> **How to complete this task**: What is needed is an exact transcription of every entry below.
━━ Dataset content
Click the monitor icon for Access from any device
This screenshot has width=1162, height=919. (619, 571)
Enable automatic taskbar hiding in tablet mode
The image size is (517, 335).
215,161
━━━━
> **Exercise output**:
Click the monitor icon for Access from any device
This screenshot has width=1162, height=919. (619, 571)
Enable automatic taskbar hiding in tablet mode
The image size is (517, 335).
215,161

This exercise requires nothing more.